Gioachino Rossini and Andrea Leone Tottola | La donna del lago / 2015

hidden in plain sight

by Douglas Messerli

 

Gioachino Rossini (music), Andrea Leone Tottola (libretto, based on the poem by Sir Walter Scott), La donna del lago / New York, The Metropolitan Opera HD broadcast, March 14, 2015

 

Poor Elena (Joyce DiDonato), the lovely lady who lives on the banks of a Scottish loch. Hardly has the sun risen and she has three men in love with her, Rodrigo Di Dhu (John Osborn), the leader of Highland Clan rebelling against the King, Malcolm Groeme (Daniella Barcellona), the warrior with whom she is deeply in love, and a lost hunter Uberto (Juan Diego Flórez), who, unbeknownst to her, is Giacomo V, the King to whom her father is opposed. It’s little wonder that all the local women flutter about her small cottage since all the important men in the territory are drawn to its denizen?


      The central problem of Act I is that Elena’s father has promised her to Rodrigo as symbol of his commitment to the revolution, while his daughter has eyes only for Malcolm, who, at least in this Metropolitan Opera version, is played by another mezzo-soprano (as host Patricia Racette joked in her introduction, “In this opera, mezzo-soprano gets mezzo-soprano”). Elena, accordingly must negotiate a treaty between her heart and her filial duty, a peace that will end the internal war she is suffering.
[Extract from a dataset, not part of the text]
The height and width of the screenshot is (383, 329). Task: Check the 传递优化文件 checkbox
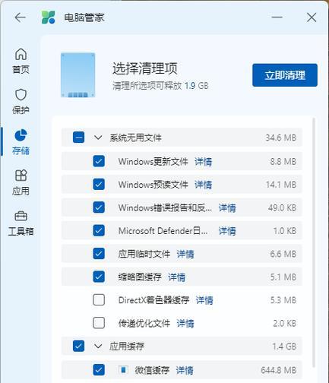[x=99, y=323]
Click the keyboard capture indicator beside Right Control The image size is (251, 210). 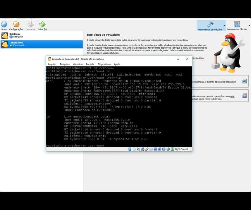coord(172,149)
Ironically her dilemma is temporarily solved with the outbreak of general hostilities. Thus the inner struggle becomes a social one which even she cannot resist in supporting, singing along with the Clan rebels “Già un raggio forier.”


      Act II—particularly with its beautiful solo sung by still-wandering Uberto (“Oh fiamma soave”) and the even more powerful duet which follows, in which she pleads for what opera seldom offers its heroines, a deep friendship that respects her love for another man—finds her once again internally conflicted.  If there were ever evidence of true love, Giacomo (still pretending to be Uberto, but admitting his allegiance to the King) symbolically marries her by offering her a ring that he promises, if she or her family find themselves in danger, will protect her. Particularly in this production, this event provides at least some element of credence, given the fact that, outside of the “lie” of the opera, Elena claims to prefer marrying her own sex as opposed to Flórez, one of the most handsome of operatic singers. 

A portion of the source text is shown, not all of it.